Jed will first inveigle his way into the daughter’s bed and then, much to her conflicted angst, her mum Rosalie’s, while Art Malik does (finely) the job of a conscience in the shape of the Catholic priest, and Neil Morrissey as the father does… well, whatever it is that Morrissey does. Flawed, then, but entirely and utterly watchable, and in Mirallegro we find a young actor truly able to convey charm and menace in equal degrees.

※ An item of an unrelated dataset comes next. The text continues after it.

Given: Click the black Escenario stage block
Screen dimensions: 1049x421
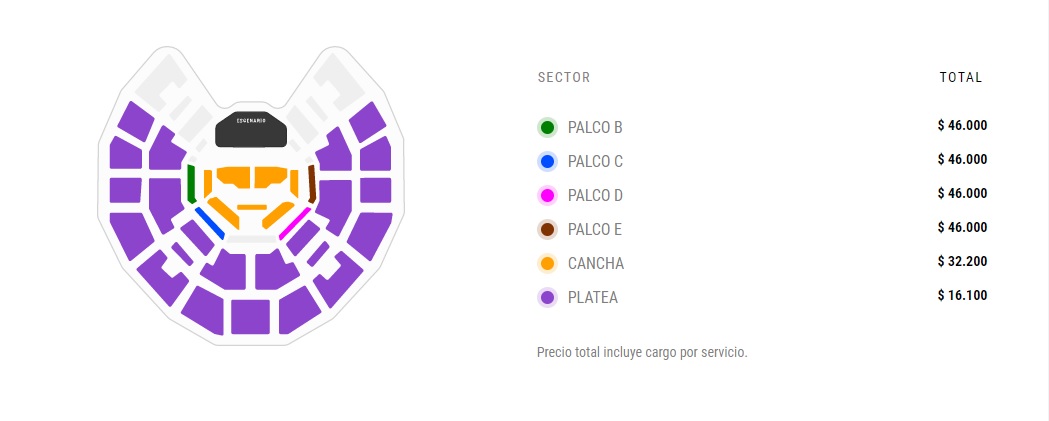Looking at the screenshot, I should (251, 132).
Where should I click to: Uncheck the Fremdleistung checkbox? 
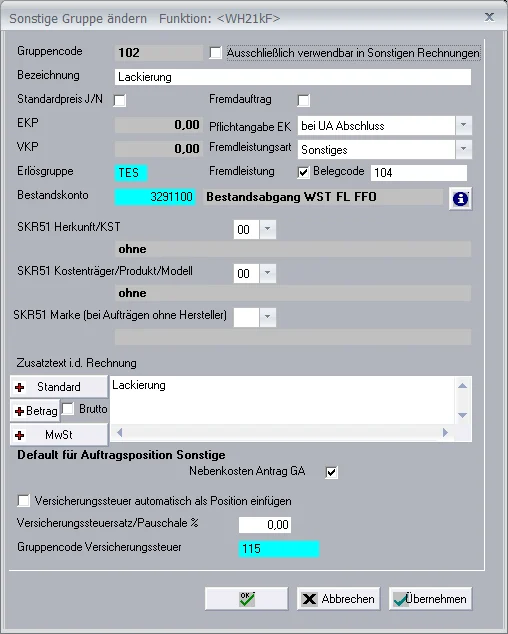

Westworld also found a new axis, after a thoroughly confusing, to the point of blathery, second series. The hosts (the robots) have escaped the park, finally. Worryingly, they have learned to create simulacra of people in the real world. Because the purpose of the park has been semi-revealed: it wasn’t to give guests their jollies but to harvest all their data. With me so far? It’s worth being with me so far plot-wise because this series, never mind the lush filming, threatens much in the way of lickable, toothsome plot. Dolores is on a spree to destroy all those who raped her in the Westworld park, and you will never listen to Pulp’s Common People in quite the same way again.
Bulletproof returned, with supercops Ashley Walters and Noel Clarke once again kicking bottom all over London. It’s no Top Boy, and even less so any vestige of The Wire, but, in that Walters/Clarke chemistry, thoroughgoing enjoyable. As long as – and this is crucial – you take it for precisely what it is. It’s a Laandan crime caper, innit? With beguiling leads, grand music, a certain ambient murk: a winning lack of pretension.
What a pedigree Kate & Koji appeared to have. Co-stars in Brenda Blethyn and Jimmy Akingbola, written by Guy Jenkin and Andy Hamilton (Drop the Dead Donkey, Outnumbered), and a bonkers-but-might-work premise about an asylum-seeking African doctor setting up a temporary surgery in a seaside caff in exchange for square meals from the reactionary biddy of an owner.

My, it’s grim, and what were you at all thinking, our sainted Auntie Vera? There are jokes about 70s TV detectives, oat milk, newfangled “podcasts”. One running gag is that everyone looks to their phones after the microwave pings. It is amusing precisely once. At one stage Kate (Blethyn) reprimands Koji (Akingbola) for getting pedantic about apostrophes with “all right Doc, no need to go all Rees-Mogg on us!”, as if one had to go to Eton (because it’s posh, see!) in order to have an outside chance of grasping the basics of the English language: it’s that kind of lowest-com-denom writing. Utterly unhelped – in fact, hog-tied at the knees – by a canned laughter track that gives it not just the content but the feel of something that could have surfaced a full 30 years ago. There’s even a rival – snobby – interfering councillor in the shape of Barbara Flynn.
It’s not unsalvageable. There’s a (slight) warmth to be had in Kate’s unthawing towards the 21st century, her refreshing lack of the old prejudices. Some gags show spark, but you don’t even get to enjoy the spark, already tensing at the collective awfulness of the wave of laughter that you know is bound to tsunami in.